#### [Your instructions]
Copy the data below word for word, every line.

#### [Given data]
========
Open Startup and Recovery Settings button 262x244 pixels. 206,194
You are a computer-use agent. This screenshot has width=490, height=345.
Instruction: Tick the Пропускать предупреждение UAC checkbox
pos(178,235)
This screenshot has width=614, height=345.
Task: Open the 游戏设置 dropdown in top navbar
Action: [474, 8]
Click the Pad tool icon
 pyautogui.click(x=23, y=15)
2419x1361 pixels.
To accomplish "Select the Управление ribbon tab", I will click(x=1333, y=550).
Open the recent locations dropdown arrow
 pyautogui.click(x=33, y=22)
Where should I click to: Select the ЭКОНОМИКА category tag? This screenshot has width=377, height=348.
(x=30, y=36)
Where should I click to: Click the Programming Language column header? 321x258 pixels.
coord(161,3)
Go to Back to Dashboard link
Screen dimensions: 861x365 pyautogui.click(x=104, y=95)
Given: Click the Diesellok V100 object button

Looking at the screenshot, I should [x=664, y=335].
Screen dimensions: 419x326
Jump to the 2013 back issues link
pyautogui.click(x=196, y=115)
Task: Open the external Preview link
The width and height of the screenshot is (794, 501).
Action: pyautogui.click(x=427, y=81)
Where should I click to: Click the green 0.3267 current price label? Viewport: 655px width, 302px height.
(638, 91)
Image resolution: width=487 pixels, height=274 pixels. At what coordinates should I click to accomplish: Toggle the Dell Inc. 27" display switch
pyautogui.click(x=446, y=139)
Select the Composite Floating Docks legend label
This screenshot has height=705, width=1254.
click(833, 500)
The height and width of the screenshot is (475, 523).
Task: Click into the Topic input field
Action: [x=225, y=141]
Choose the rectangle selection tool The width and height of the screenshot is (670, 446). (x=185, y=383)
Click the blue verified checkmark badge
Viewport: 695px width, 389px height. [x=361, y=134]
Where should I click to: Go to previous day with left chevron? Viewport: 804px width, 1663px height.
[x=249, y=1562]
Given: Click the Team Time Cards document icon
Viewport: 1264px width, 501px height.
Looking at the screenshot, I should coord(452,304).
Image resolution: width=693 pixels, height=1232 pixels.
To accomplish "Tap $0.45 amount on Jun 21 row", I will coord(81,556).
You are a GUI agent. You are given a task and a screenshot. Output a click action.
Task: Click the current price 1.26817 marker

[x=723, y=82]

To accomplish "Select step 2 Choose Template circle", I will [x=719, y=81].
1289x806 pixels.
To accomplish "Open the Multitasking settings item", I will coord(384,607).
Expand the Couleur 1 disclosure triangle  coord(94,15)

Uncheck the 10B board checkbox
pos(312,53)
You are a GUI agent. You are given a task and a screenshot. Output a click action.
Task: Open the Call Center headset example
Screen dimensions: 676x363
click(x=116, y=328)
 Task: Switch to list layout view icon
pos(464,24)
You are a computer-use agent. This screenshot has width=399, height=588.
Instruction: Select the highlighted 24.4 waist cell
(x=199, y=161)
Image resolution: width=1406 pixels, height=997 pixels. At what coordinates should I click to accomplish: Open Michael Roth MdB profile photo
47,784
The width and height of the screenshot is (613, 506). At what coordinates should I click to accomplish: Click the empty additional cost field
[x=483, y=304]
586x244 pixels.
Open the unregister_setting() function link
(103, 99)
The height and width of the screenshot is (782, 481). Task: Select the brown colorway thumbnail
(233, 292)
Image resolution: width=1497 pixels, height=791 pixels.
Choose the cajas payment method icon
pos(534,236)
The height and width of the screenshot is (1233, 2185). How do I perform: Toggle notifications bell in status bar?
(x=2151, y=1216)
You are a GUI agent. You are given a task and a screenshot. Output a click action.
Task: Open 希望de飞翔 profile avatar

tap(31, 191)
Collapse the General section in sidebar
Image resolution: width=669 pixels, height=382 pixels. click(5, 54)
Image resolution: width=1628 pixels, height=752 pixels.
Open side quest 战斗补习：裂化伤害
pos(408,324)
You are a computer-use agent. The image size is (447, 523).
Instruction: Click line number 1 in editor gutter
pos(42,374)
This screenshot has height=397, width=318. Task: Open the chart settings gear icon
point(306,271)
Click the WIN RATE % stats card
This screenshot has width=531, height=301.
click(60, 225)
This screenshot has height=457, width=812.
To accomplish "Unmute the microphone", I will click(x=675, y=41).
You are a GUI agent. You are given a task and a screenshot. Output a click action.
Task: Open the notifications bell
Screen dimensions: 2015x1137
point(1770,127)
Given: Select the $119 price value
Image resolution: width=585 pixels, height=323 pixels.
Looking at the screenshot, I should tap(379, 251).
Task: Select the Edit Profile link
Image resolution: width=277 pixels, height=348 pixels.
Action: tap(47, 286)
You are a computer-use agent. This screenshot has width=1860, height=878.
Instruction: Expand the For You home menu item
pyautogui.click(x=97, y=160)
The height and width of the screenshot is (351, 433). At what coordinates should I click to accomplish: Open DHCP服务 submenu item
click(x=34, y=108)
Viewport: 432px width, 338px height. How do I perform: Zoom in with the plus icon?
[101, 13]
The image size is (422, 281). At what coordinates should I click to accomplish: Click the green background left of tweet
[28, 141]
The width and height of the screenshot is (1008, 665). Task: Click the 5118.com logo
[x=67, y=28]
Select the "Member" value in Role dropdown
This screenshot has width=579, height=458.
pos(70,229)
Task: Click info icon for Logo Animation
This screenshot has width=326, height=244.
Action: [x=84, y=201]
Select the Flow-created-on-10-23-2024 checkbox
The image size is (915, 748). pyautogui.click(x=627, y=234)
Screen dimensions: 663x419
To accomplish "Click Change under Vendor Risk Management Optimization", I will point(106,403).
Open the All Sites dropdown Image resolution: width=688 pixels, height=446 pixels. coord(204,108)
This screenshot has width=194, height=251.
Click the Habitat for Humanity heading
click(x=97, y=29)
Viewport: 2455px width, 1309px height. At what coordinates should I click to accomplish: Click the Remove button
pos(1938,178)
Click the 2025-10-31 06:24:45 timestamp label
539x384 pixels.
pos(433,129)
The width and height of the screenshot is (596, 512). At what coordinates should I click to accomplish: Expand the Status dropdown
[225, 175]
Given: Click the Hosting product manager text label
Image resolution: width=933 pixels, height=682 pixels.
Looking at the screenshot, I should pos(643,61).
========
#### [Right answer]
Open Startup and Recovery Settings button 262x244 pixels. 206,194
You are a computer-use agent. This screenshot has width=490, height=345.
Instruction: Tick the Пропускать предупреждение UAC checkbox
pos(178,235)
This screenshot has width=614, height=345.
Task: Open the 游戏设置 dropdown in top navbar
Action: [474, 8]
Click the Pad tool icon
 pyautogui.click(x=23, y=15)
2419x1361 pixels.
To accomplish "Select the Управление ribbon tab", I will click(x=1333, y=550).
Open the recent locations dropdown arrow
 pyautogui.click(x=33, y=22)
Where should I click to: Select the ЭКОНОМИКА category tag? This screenshot has width=377, height=348.
(x=30, y=36)
Where should I click to: Click the Programming Language column header? 321x258 pixels.
coord(161,3)
Go to Back to Dashboard link
Screen dimensions: 861x365 pyautogui.click(x=104, y=95)
Given: Click the Diesellok V100 object button

Looking at the screenshot, I should [x=664, y=335].
Screen dimensions: 419x326
Jump to the 2013 back issues link
pyautogui.click(x=196, y=115)
Task: Open the external Preview link
The width and height of the screenshot is (794, 501).
Action: pyautogui.click(x=427, y=81)
Where should I click to: Click the green 0.3267 current price label? Viewport: 655px width, 302px height.
(638, 91)
Image resolution: width=487 pixels, height=274 pixels. At what coordinates should I click to accomplish: Toggle the Dell Inc. 27" display switch
pyautogui.click(x=446, y=139)
Select the Composite Floating Docks legend label
This screenshot has height=705, width=1254.
click(833, 500)
The height and width of the screenshot is (475, 523).
Task: Click into the Topic input field
Action: [x=225, y=141]
Choose the rectangle selection tool The width and height of the screenshot is (670, 446). (x=185, y=383)
Click the blue verified checkmark badge
Viewport: 695px width, 389px height. [x=361, y=134]
Where should I click to: Go to previous day with left chevron? Viewport: 804px width, 1663px height.
[x=249, y=1562]
Given: Click the Team Time Cards document icon
Viewport: 1264px width, 501px height.
Looking at the screenshot, I should coord(452,304).
Image resolution: width=693 pixels, height=1232 pixels.
To accomplish "Tap $0.45 amount on Jun 21 row", I will coord(81,556).
You are a GUI agent. You are given a task and a screenshot. Output a click action.
Task: Click the current price 1.26817 marker

[x=723, y=82]

To accomplish "Select step 2 Choose Template circle", I will [x=719, y=81].
1289x806 pixels.
To accomplish "Open the Multitasking settings item", I will coord(384,607).
Expand the Couleur 1 disclosure triangle  coord(94,15)

Uncheck the 10B board checkbox
pos(312,53)
You are a GUI agent. You are given a task and a screenshot. Output a click action.
Task: Open the Call Center headset example
Screen dimensions: 676x363
click(x=116, y=328)
 Task: Switch to list layout view icon
pos(464,24)
You are a computer-use agent. This screenshot has width=399, height=588.
Instruction: Select the highlighted 24.4 waist cell
(x=199, y=161)
Image resolution: width=1406 pixels, height=997 pixels. At what coordinates should I click to accomplish: Open Michael Roth MdB profile photo
47,784
The width and height of the screenshot is (613, 506). At what coordinates should I click to accomplish: Click the empty additional cost field
[x=483, y=304]
586x244 pixels.
Open the unregister_setting() function link
(103, 99)
The height and width of the screenshot is (782, 481). Task: Select the brown colorway thumbnail
(233, 292)
Image resolution: width=1497 pixels, height=791 pixels.
Choose the cajas payment method icon
pos(534,236)
The height and width of the screenshot is (1233, 2185). How do I perform: Toggle notifications bell in status bar?
(x=2151, y=1216)
You are a GUI agent. You are given a task and a screenshot. Output a click action.
Task: Open 希望de飞翔 profile avatar

tap(31, 191)
Collapse the General section in sidebar
Image resolution: width=669 pixels, height=382 pixels. click(5, 54)
Image resolution: width=1628 pixels, height=752 pixels.
Open side quest 战斗补习：裂化伤害
pos(408,324)
You are a computer-use agent. The image size is (447, 523).
Instruction: Click line number 1 in editor gutter
pos(42,374)
This screenshot has height=397, width=318. Task: Open the chart settings gear icon
point(306,271)
Click the WIN RATE % stats card
This screenshot has width=531, height=301.
click(60, 225)
This screenshot has height=457, width=812.
To accomplish "Unmute the microphone", I will click(x=675, y=41).
You are a GUI agent. You are given a task and a screenshot. Output a click action.
Task: Open the notifications bell
Screen dimensions: 2015x1137
point(1770,127)
Given: Select the $119 price value
Image resolution: width=585 pixels, height=323 pixels.
Looking at the screenshot, I should tap(379, 251).
Task: Select the Edit Profile link
Image resolution: width=277 pixels, height=348 pixels.
Action: tap(47, 286)
You are a computer-use agent. This screenshot has width=1860, height=878.
Instruction: Expand the For You home menu item
pyautogui.click(x=97, y=160)
The height and width of the screenshot is (351, 433). At what coordinates should I click to accomplish: Open DHCP服务 submenu item
click(x=34, y=108)
Viewport: 432px width, 338px height. How do I perform: Zoom in with the plus icon?
[101, 13]
The image size is (422, 281). At what coordinates should I click to accomplish: Click the green background left of tweet
[28, 141]
The width and height of the screenshot is (1008, 665). Task: Click the 5118.com logo
[x=67, y=28]
Select the "Member" value in Role dropdown
This screenshot has width=579, height=458.
pos(70,229)
Task: Click info icon for Logo Animation
This screenshot has width=326, height=244.
Action: [x=84, y=201]
Select the Flow-created-on-10-23-2024 checkbox
The image size is (915, 748). pyautogui.click(x=627, y=234)
Screen dimensions: 663x419
To accomplish "Click Change under Vendor Risk Management Optimization", I will point(106,403).
Open the All Sites dropdown Image resolution: width=688 pixels, height=446 pixels. coord(204,108)
This screenshot has width=194, height=251.
Click the Habitat for Humanity heading
click(x=97, y=29)
Viewport: 2455px width, 1309px height. At what coordinates should I click to accomplish: Click the Remove button
pos(1938,178)
Click the 2025-10-31 06:24:45 timestamp label
539x384 pixels.
pos(433,129)
The width and height of the screenshot is (596, 512). At what coordinates should I click to accomplish: Expand the Status dropdown
[225, 175]
Given: Click the Hosting product manager text label
Image resolution: width=933 pixels, height=682 pixels.
Looking at the screenshot, I should pos(643,61).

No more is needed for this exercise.